Donald Karr of Rhinelander was a true war hero, but his heroism during World War II didn’t prevent an awkward homecoming when he returned to Wisconsin in 1944.
Gary Entz has this story for this week's A Northwoods Moment in History.
After his graduation from Rhinelander High School, Donald Karr enlisted in the Army Air Corps in late 1940 and was stationed at Maxwell Field in Montgomery, Alabama. In all he served twenty-eight months as an enlisted man and attained the rank of sergeant, but in September 1942 Karr was among those chosen to become an aviation cadet and receive training as a pilot. After successful completion of his training, Karr was promoted to 2nd lieutenant and stationed in Wendover, Utah, for training with heavy bombers.
1944 was a significant year for Karr. After completing his training in Utah, he was sent to Europe to fly B-17 Flying Fortress bombers deep into Nazi occupied territory. It was dangerous work as bombers were highly vulnerable to fighter planes. Karr took part in over 30 bombing raids over Germany in early 1944. In one instance his bomber was took heavy damage, but Karr successfully piloted the crippled aircraft back to base. For gallantry in action, Karr was awarded the Silver Star and promoted to 1st lieutenant. By the early summer of 1944 Karr was awarded the Distinguished Flying Cross for his courage and skill during repeated bombing missions during the war.
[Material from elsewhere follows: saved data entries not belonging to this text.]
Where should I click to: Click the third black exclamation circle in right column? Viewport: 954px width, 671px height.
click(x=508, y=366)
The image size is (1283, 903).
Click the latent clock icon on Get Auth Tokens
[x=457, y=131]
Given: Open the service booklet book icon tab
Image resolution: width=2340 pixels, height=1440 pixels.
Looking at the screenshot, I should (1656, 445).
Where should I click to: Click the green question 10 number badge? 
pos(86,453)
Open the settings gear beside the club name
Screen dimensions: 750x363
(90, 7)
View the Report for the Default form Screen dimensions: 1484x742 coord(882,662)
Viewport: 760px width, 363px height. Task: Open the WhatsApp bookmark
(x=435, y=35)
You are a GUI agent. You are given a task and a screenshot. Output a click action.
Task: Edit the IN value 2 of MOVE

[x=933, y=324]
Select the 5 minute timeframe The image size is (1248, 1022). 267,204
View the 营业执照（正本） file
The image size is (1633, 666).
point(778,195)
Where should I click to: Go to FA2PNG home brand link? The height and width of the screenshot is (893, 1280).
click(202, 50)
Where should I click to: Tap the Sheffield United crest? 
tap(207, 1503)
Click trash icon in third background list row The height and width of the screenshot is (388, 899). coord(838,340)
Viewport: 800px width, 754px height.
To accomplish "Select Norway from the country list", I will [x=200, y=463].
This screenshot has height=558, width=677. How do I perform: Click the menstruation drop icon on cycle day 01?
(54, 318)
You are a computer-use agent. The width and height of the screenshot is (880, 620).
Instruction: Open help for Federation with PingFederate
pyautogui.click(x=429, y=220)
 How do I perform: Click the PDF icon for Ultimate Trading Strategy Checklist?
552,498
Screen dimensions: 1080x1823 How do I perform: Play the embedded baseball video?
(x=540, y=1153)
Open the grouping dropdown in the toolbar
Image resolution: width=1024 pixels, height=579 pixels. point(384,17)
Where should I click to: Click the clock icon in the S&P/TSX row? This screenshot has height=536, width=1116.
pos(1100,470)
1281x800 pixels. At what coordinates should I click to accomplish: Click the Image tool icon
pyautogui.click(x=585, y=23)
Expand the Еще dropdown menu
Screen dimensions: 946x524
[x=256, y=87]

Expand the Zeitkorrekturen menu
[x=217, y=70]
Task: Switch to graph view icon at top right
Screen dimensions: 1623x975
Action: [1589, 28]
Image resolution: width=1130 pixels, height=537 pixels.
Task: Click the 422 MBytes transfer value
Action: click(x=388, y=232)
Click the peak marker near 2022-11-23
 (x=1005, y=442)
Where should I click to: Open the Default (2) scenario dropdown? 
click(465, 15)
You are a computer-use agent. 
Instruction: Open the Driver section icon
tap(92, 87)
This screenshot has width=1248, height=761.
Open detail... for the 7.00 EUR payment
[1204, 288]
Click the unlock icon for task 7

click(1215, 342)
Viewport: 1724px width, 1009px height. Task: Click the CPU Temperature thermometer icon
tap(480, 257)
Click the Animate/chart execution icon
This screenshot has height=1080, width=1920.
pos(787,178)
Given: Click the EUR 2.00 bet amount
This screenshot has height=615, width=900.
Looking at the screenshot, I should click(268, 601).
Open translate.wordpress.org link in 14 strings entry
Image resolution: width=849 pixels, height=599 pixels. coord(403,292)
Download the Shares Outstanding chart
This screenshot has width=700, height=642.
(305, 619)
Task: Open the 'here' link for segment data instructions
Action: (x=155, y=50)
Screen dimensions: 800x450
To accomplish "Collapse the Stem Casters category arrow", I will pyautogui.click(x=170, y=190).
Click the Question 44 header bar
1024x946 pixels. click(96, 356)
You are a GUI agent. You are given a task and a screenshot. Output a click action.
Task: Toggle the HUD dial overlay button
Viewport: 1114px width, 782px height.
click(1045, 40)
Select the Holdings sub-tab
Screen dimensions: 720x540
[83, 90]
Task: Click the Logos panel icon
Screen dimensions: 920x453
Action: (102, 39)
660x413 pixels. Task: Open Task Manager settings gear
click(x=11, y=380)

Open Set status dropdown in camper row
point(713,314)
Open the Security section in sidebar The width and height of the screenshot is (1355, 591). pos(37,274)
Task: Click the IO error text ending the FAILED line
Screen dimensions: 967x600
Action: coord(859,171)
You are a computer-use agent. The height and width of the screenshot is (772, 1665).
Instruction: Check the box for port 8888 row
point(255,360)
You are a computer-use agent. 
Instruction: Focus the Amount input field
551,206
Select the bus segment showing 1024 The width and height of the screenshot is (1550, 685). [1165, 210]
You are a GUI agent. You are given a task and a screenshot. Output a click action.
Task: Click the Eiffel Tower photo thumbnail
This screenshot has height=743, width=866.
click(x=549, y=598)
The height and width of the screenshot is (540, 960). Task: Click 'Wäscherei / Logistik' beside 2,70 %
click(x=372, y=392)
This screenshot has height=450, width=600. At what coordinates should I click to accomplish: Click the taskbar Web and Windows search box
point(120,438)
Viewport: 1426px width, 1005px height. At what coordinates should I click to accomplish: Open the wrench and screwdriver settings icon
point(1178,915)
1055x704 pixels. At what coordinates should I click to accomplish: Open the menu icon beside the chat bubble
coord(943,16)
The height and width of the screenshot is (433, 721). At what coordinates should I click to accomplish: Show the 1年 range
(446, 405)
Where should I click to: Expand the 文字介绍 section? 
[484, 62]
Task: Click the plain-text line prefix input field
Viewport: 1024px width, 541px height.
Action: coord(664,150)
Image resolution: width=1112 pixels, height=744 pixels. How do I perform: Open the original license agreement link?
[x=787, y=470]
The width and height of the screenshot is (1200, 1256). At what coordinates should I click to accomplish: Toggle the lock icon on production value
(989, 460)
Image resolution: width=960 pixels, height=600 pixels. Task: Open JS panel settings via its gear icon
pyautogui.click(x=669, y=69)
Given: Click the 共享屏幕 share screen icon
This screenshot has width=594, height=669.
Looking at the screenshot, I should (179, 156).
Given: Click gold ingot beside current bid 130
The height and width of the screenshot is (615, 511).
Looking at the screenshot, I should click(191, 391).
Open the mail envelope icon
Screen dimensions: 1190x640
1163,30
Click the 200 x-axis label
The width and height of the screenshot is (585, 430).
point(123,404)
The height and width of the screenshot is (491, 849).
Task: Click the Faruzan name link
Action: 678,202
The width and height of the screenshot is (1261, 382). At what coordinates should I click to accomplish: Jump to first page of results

After his tour of duty in Europe, Karr returned to Alabama and served as an instructor for new pilots in the Army Air Corps. In April 1945 Karr was flying a training mission in formation at 21,000 feet. The formation flew into a storm cloud, and soon Karr found his plane in trouble. His B-17 began to ice up but he could not veer off to escape for fear of hitting other planes in the formation. The plane began to break apart, so at 16,000 feet he ordered his 10 crewmates to bail out. Karr remained with the plane to stabilize it, but at 6,000 feet it completely buckled. Karr was forced to jump out the front hatch and saw the plane explode below him. He survived the jump, as did his 10 crewmates. For his efforts he earned the Gold Caterpillar for a parachute landing from a disabled aircraft.
Karr repeatedly demonstrated his courage as a pilot, but even war heroes can have faint-hearted moments. In the late summer of 1944, in between his service in Europe and time as an instructor in Alabama, Karr took leave to pay an unannounced visit to his family in Rhinelander. He arrived on the early morning train and, expecting to surprise his parents, snuck into his boyhood home, crept into their bedroom, and yelled “Surprise!” But it was Karr who got the shock. His parents, who were hoping to surprise him, had moved while he was in Europe. The stunned couple in the bed thought they were being burgled. An embarrassed Lt. Karr made his apologies and quickly exited.